The appetite-stimulating effect of dronabinol for the treatment of AIDS-related anorexia was investigated in a randomized, double-blind, placebo-controlled study involving 139 patients [16]. As compared to placebo, dronabinol treatment resulted in a statistically significant improvement in appetite at 4 weeks. The study showed a sustained improvement in appetite for a full 12 months, without the need to increase the dose [17]. Dronabinol treatment of chemotherapy-induced nausea and vomiting was evaluated in 454 patients with cancer, who received a total of 750 courses of treatment for various malignancies [18].

Many other disease indications are also being explored for potential therapeutic benefits with Δ9-THC, including pain relief, spasticity in multiple sclerosis and spinal injury, posttraumatic stress disorder, and other neurological disorders [19–21].
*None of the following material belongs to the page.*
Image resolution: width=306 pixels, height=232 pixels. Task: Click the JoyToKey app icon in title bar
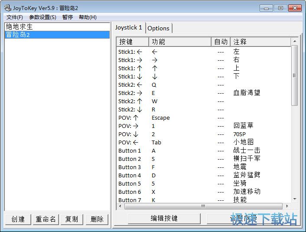pos(8,8)
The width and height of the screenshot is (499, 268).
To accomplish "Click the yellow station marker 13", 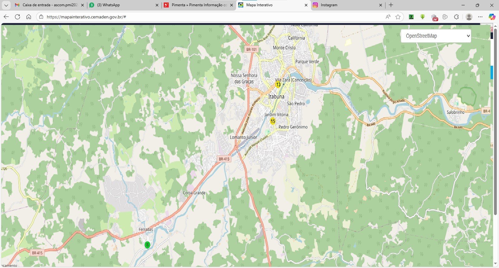I will point(278,84).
Thus, these studies support the effectiveness of Δ9- THC for a number of indications. However, dronabinol oral absorption is slow and erratic, and the “first-pass” metabolic effect is high, so that when administered orally, there is a variable peak in Δ9-THC in plasma ranging from 45 min to a few hours, and an overall systemic bioavailability of about 10% [2, 22]. In addition to these pharmacokinetic considerations, the use of capsules in many of these indications can be limited by nausea, vomiting, or difficulty in swallowing. There are a number of alternatives for systemic delivery of Δ9-THC, including suppository administration. Studies in the first author’s laboratory (M.A.E.) over a number of years have established the feasibility of this approach. Since Δ9-THC is not absorbed rectally [2], prodrug formulations have been evaluated and, in animal studies, THC-hemisuccinate (THC-HS) was found to afford excellent potential for sustained delivery with good bioavailability and reduced “first-pass” metabolism [23]. The HS ester is absorbed across the rectal mucosa, but then hydrolyzes rapidly in plasma, releasing the active drug Δ9-THC. The bioavailability of Δ9-THC from THC-HS formulation in a Witepsol H15 base was demonstrated in monkeys [24]. A pilot study in 2 human subjects also suggested an improved systemic delivery of Δ9-THC, with relatively reduced first-pass metabolism, compared to oral administration [25].

The purpose of the present study is to more fully assess the tolerability and pharmacokinetics of ascending single doses of the THC-HS prodrug via suppository formulation in healthy human volunteers, and to compare the systemic delivery of Δ9-THC and its metabolism after oral administration of equivalent amounts as dronabinol capsules and via the prodrug in suppositories.